### [DIRECTION]
In the LSAP data preprocessing notebook, what value is the SPLIT setting assigned?

### [PASSAGE GIVEN]
--------------------

# LSAP Data Preprocessing
---
This notebook contains code for combining the pretraining datasets and creating a training, testing, and validation splits for them.

In [1]:
import os
import pandas as pd

# set the data folders
data_folders = ['ATIS', 'SNIPS', 'TOPS_Reminder', 'TOPS_Weather']

#Define if to split the data into train, val, and test
SPLIT = False

#Set train, val, and test split sizes
TRAIN_SPLIT = 0.6
VAL_SPLIT   = 0.2
TEST_SPLIT  = 0.2

### Write to JSON
---

Below, we write the same datasets to their respective JSON files.

In [2]:
#create dictionary to store data
dataframes = { k : pd.DataFrame() for k in data_folders }

# search each folder for 'data.csv' files
for folder in data_folders:
    # get 'data.csv' in the folder
    folder_path = os.path.join( folder, 'data.csv' )

    # read the file
    df = pd.read_csv( folder_path, index_col=0 )

    # add the dataframe to the dictionary
    dataframes[ folder ] = df

    #name the dataframe
    dataframes[ folder ].name = folder

# combine the dataframes
combined_df = pd.concat( dataframes.values() )
combined_df.name = 'combined'

#add it to the data folder
dataframes['combined'] = combined_df

dataframes['combined'].sample( frac = 1 ).head( 10 )

Unnamed: 0,utterance,intent
3189,pull up all of my reminders about dinner with ...,Get Reminder.
6027,Play easy listening,Play Music.
4238,What's the weather forecast in Melcher-Dallas ?,Get Weather.
19448,I was wondering whether it will be windy tomor...,Get Weather.
3915,What is the weather forecast in Pinson South D...,Get Weather.
666,Do I need to bring an umbrella?,Get Weather.
4989,Set a reminder for ten minutes to check dinner.,Create Reminder.
15809,What's the weather like in Egypt?,Get Weather.
5913,Tell me today's weather forecast,Get Weather.
232,Please delete the reminder about eggs.,Delete Reminder.

--------------------

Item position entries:

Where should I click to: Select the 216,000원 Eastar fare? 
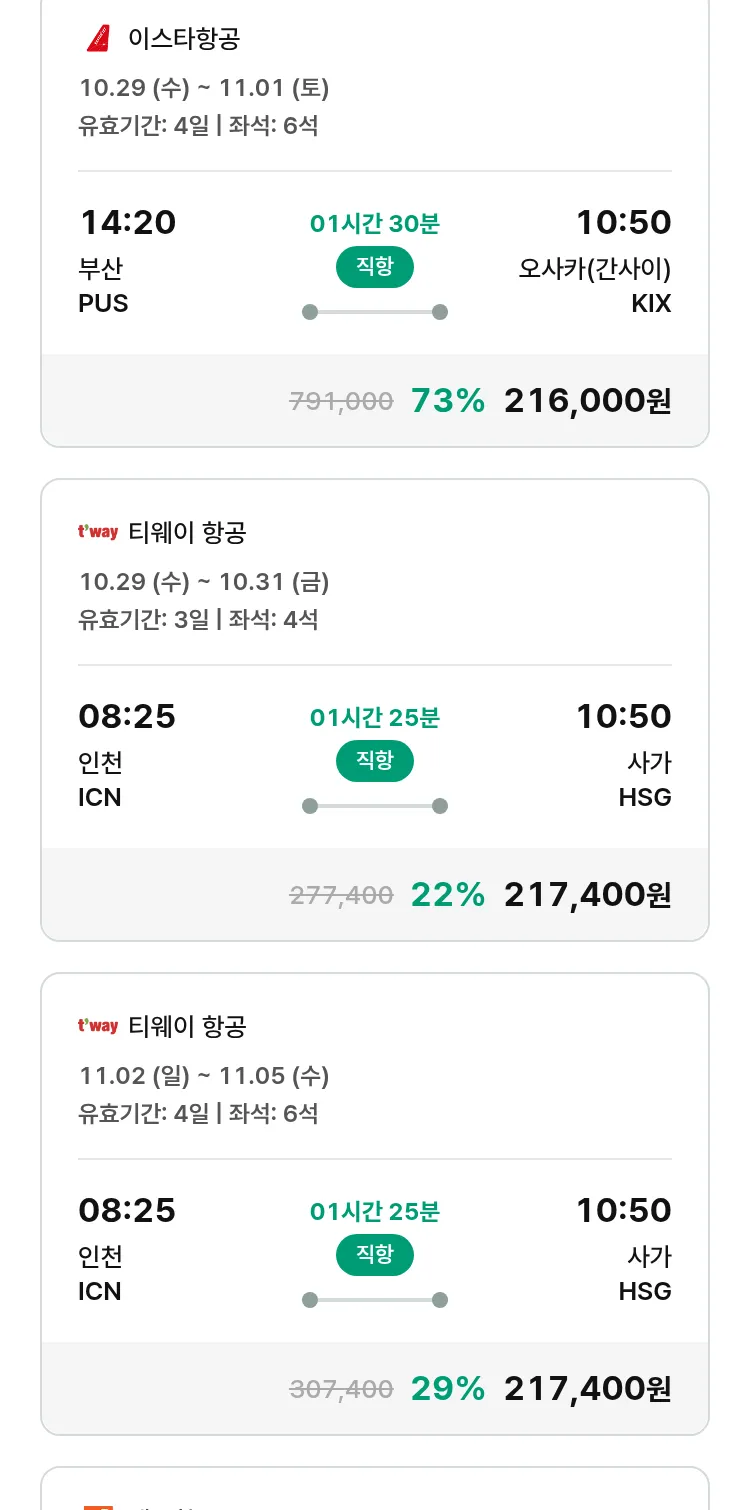587,401
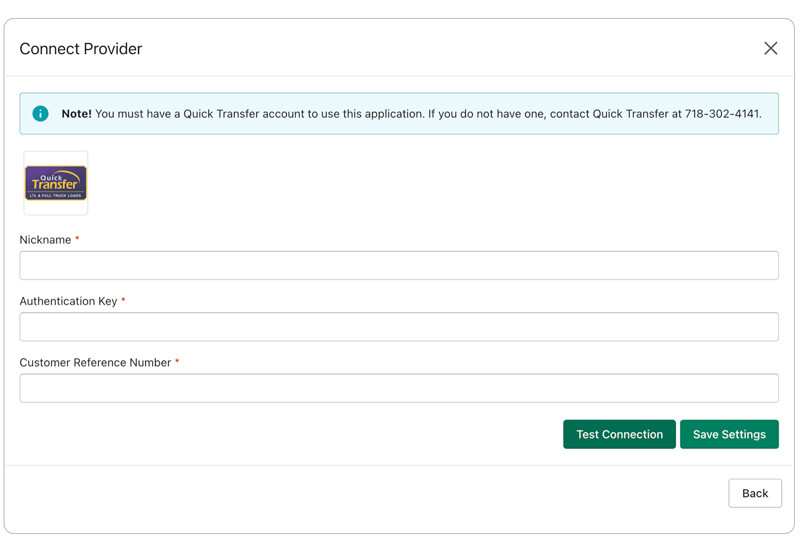
Task: Close the Connect Provider dialog
Action: click(770, 48)
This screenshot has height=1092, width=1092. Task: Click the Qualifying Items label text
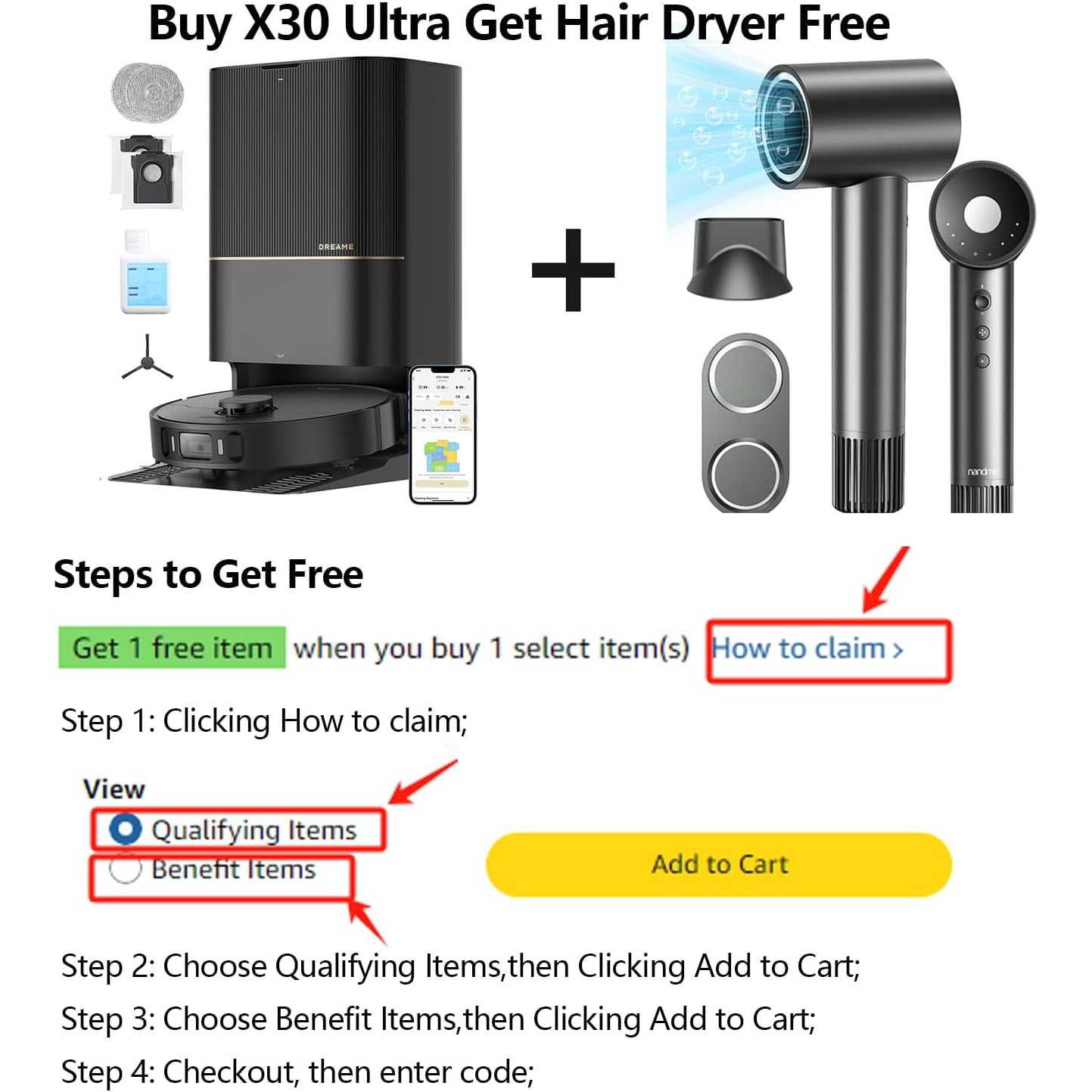tap(254, 830)
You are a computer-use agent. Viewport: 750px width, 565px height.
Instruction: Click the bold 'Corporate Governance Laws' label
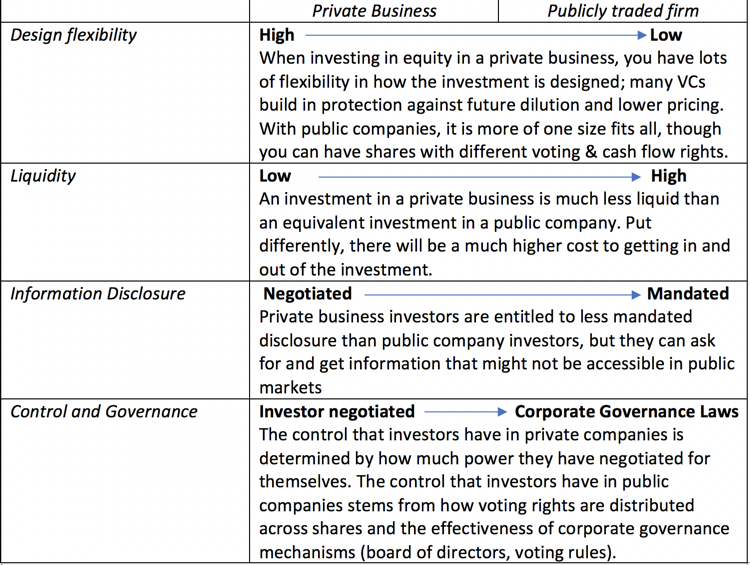coord(627,411)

--------------------

### [ANSWER FOR THIS EXERCISE]
SPLIT is set to False.